Scotland might be a small country, but there are tonnes of places here that will astonish you.

There are beautiful landscapes, no matter which part you are in.

Scotland is full of experiences that can make your trip an unforgettable one, and if you’ve been dreaming about visiting Scotland for a long time, I’m sure that you will have a long bucket list to see and do.

Scotland is one of the most scenic and beautiful countries in the world. Obviously one of the most beautiful countries that I had visited in my life.

I would like to share my Scotland Experience with you. I believe this would help you to finalise your itinerary. Considering the number of places that we have been to, I believe 4-6 days would be a good option.

Day 1:

Edinburgh Castle / Miles Road:

The city of Edinburgh is one of the top places to visit in Scotland and Edinburgh Castle is a must see.

Perched high on an old volcano overlooking the city of Edinburgh is Edinburgh Castle. One of Scotland’s most popular tourist attractions, the castle is home to the Crown Jewels and the Stone of Destiny. You can get a pretty great view of the city without paying for entrance. Now it’s the country’s most popular tourist attraction, drawing around 1.5 million people a year.

Encircled by 7 hills, both the city’s old and new towns are UNESCO World Heritage sites, with the famous Royal Mile framed by Edinburgh Castle and the splendid Holyrood Palace. Edinburgh is the birthplace of Harry Potter.

This gorgeous city is built atop not one but two extinct volcanos.

Edinburgh’s Royal Mile is the heart of Scotland’s historic capital.


We had explored Edinburgh in Red line of the Hop-on-Hop-off.

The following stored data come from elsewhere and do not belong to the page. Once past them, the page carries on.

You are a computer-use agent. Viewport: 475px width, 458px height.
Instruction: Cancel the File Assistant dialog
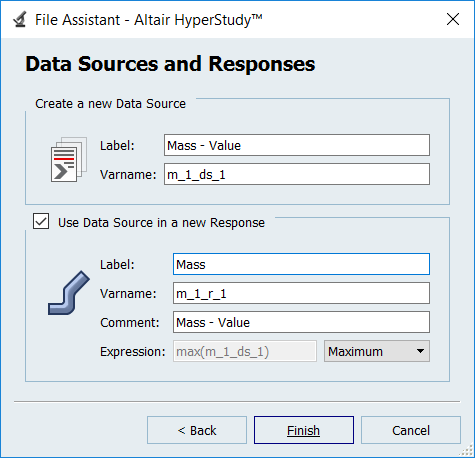click(411, 430)
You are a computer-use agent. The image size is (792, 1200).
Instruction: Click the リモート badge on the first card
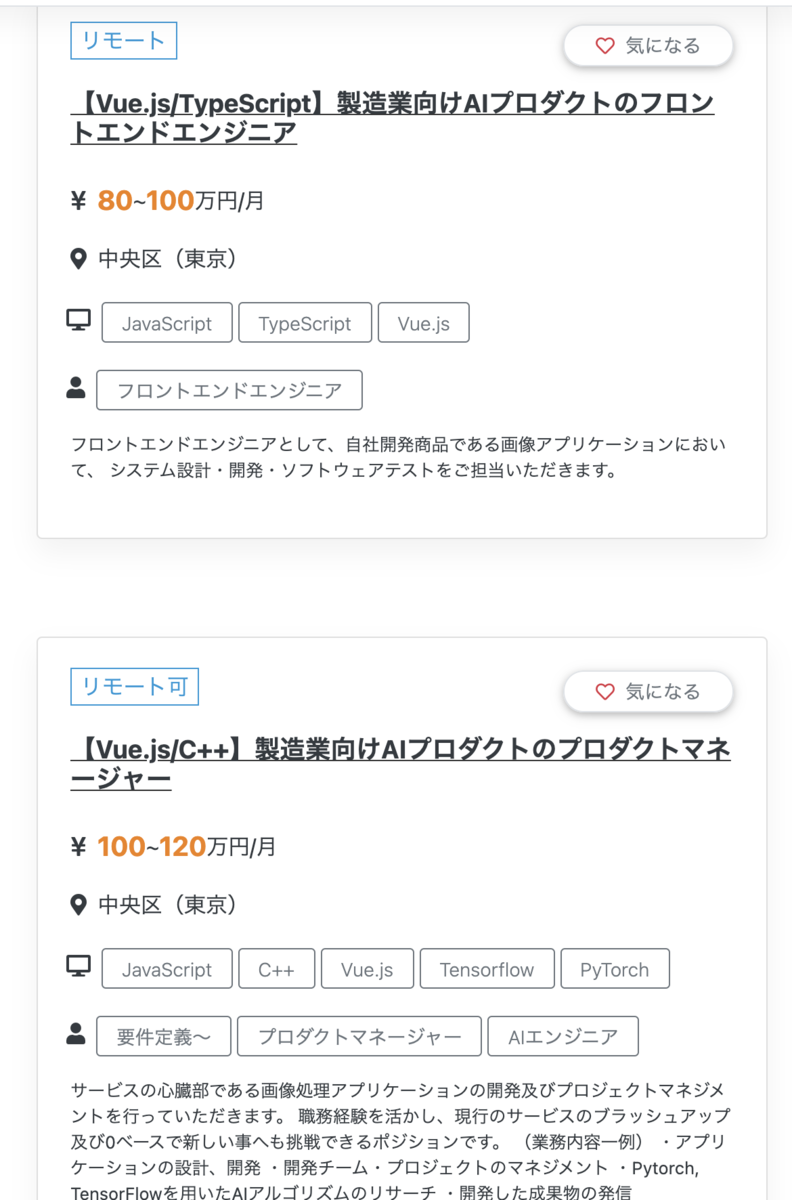(x=124, y=41)
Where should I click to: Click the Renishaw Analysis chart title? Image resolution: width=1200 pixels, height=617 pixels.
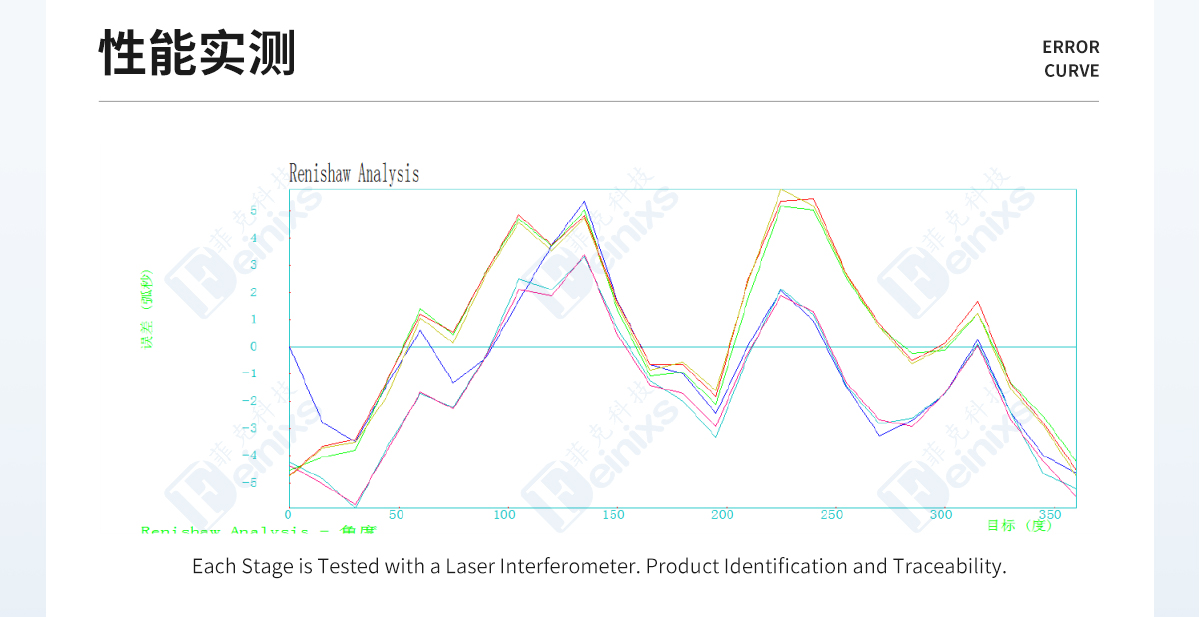tap(354, 174)
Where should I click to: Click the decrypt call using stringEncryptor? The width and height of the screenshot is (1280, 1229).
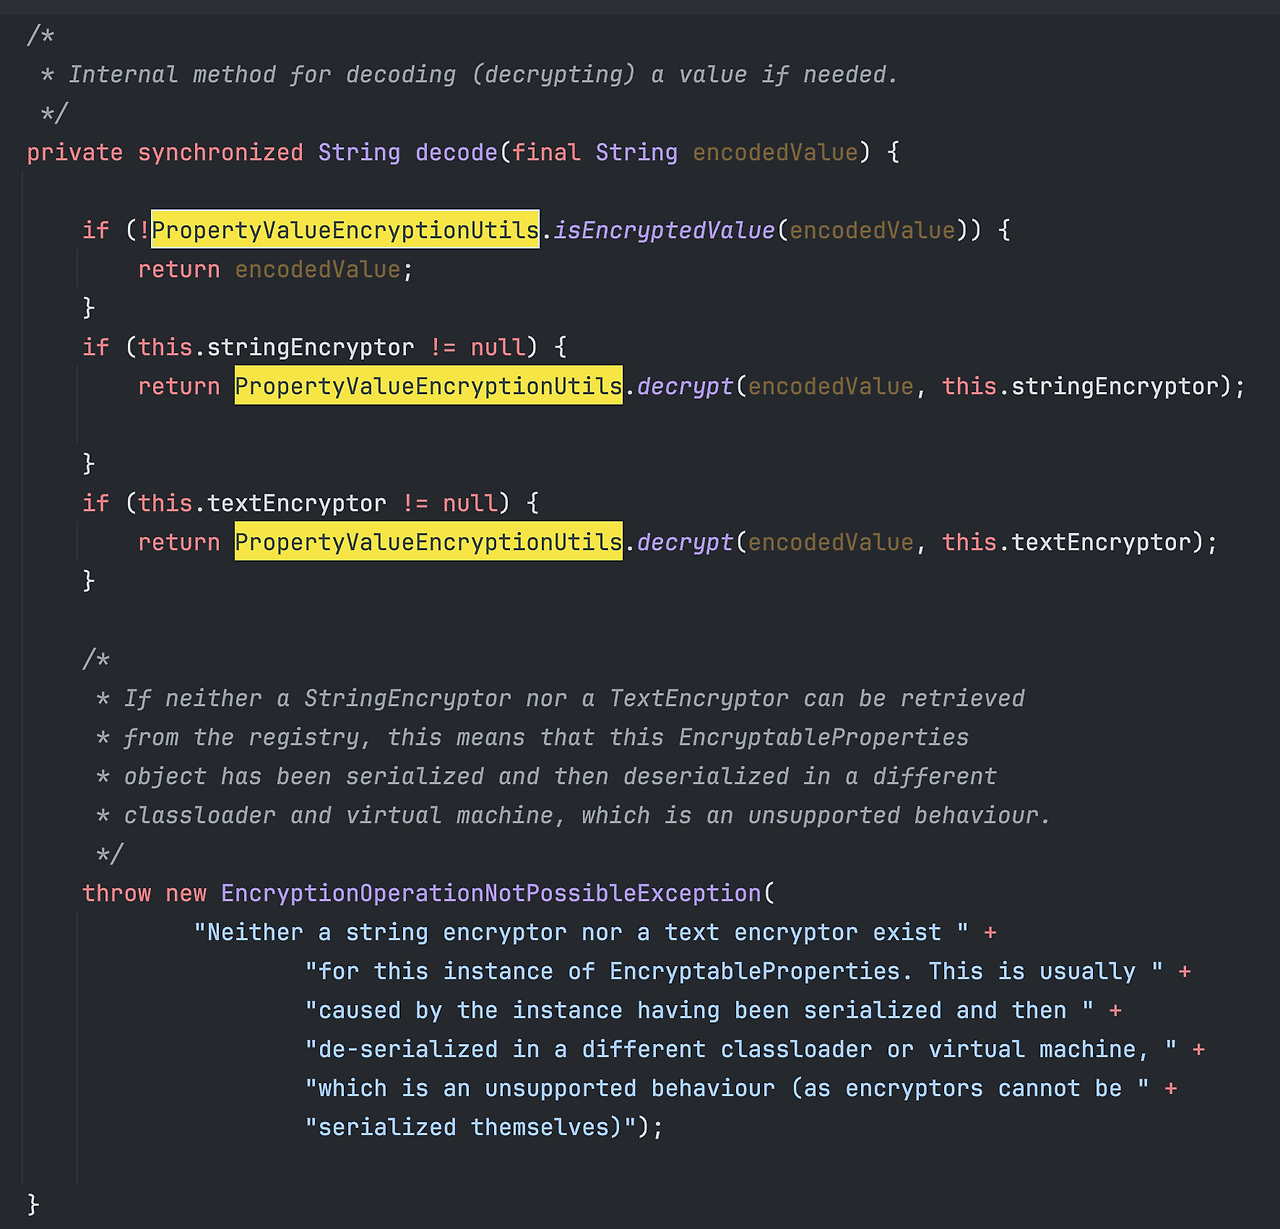(685, 386)
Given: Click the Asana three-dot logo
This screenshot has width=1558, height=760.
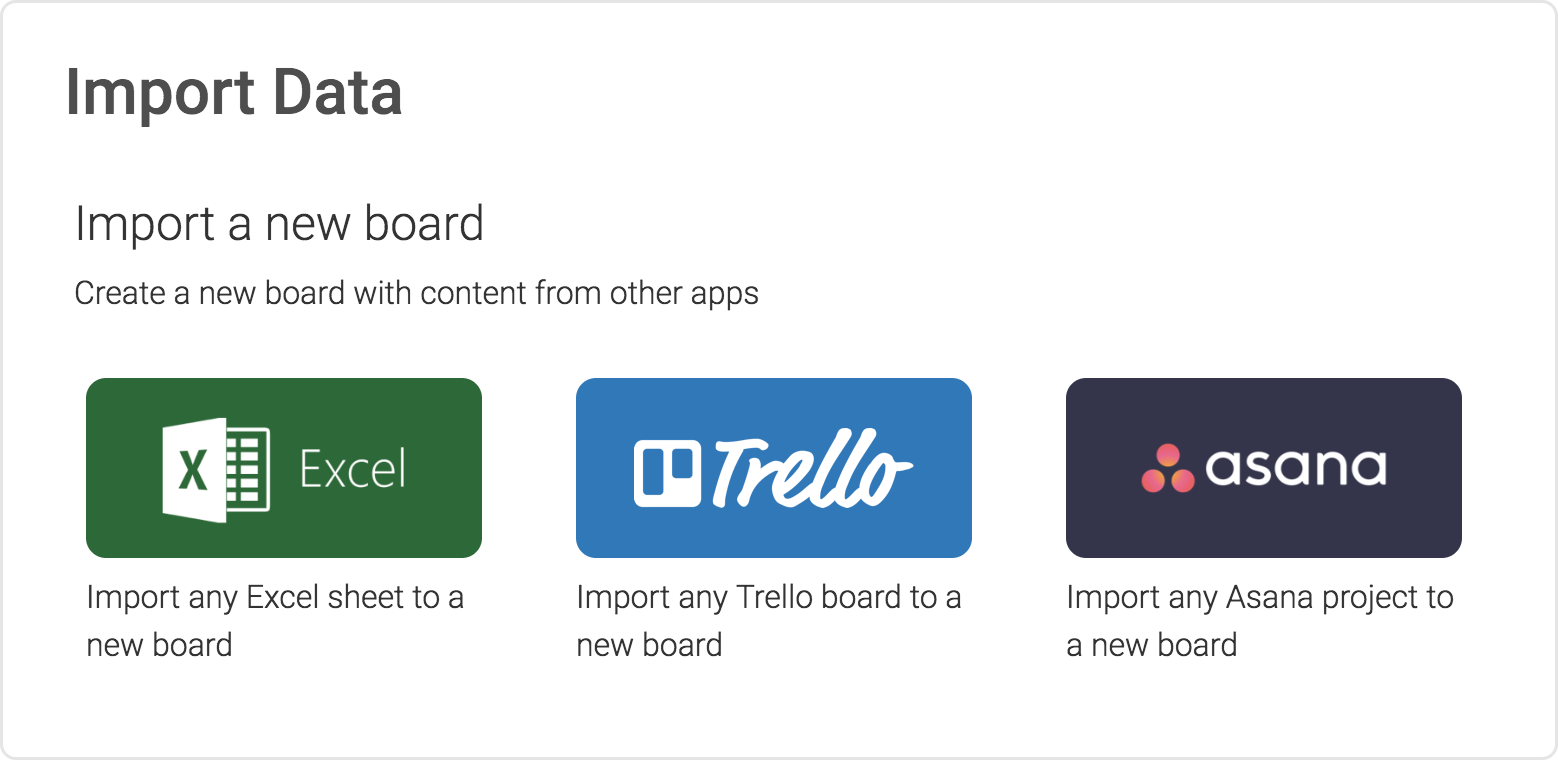Looking at the screenshot, I should [1168, 468].
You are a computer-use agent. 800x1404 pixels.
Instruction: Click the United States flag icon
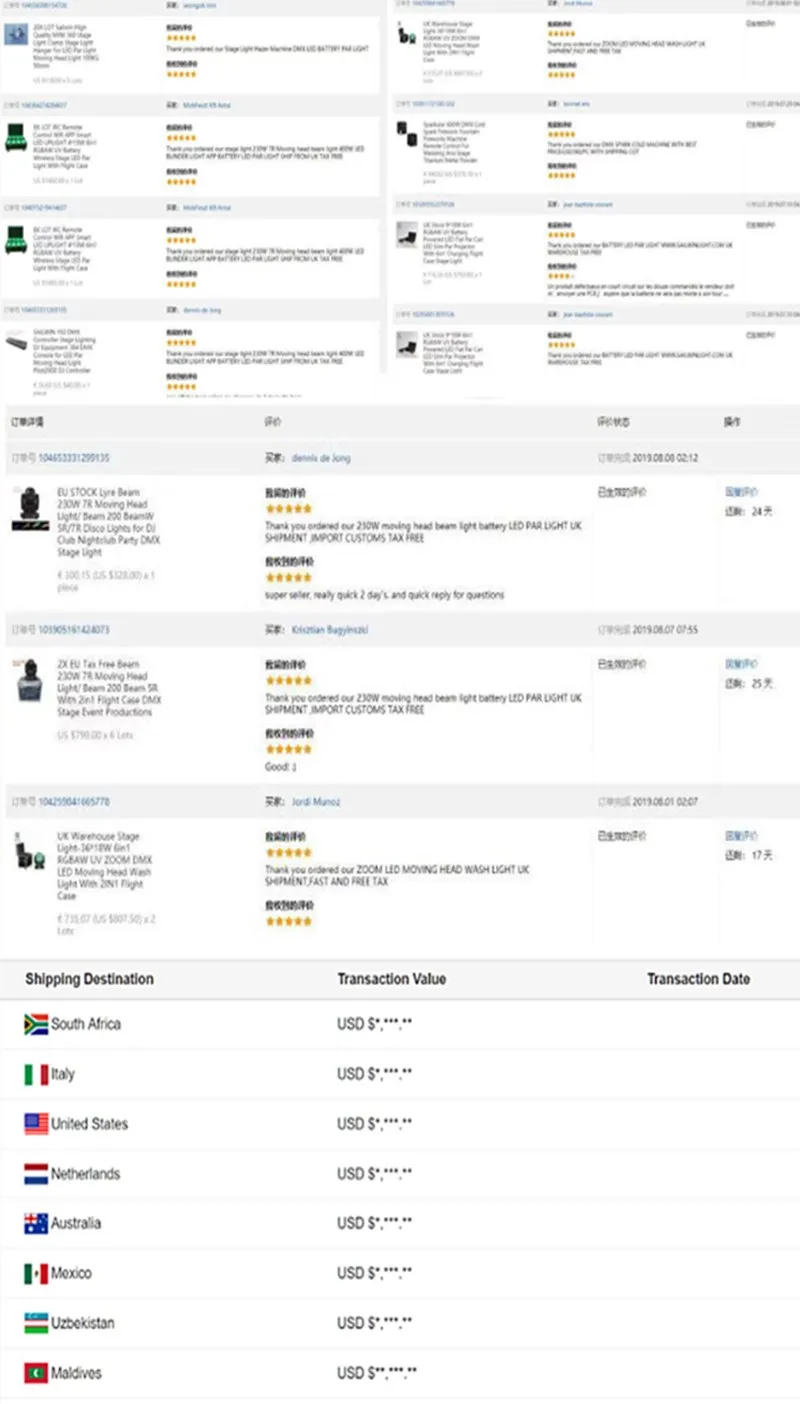(36, 1124)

Hop On Hop Off has 3 routes in Edinburgh:

Red line (covers the castle, Miles Road, Dynamic Earth and so on)

Green Line

Blue Line

More details here: https://www.hop-on-hop-off-bus.com/edinburgh/edinburgh-hop-on-hop-off-tour_5121?

Considering the price and the places that are covered, I believe Bright tours would be a better option compared to Hop on Hop off Red line. (Adult – 10£, Child – 6 £)

More details here: https://www.firstgroup.com/bright-bus-tours

There are so many options for food. We personally had tried ‘Nandos’ and it was quite nice.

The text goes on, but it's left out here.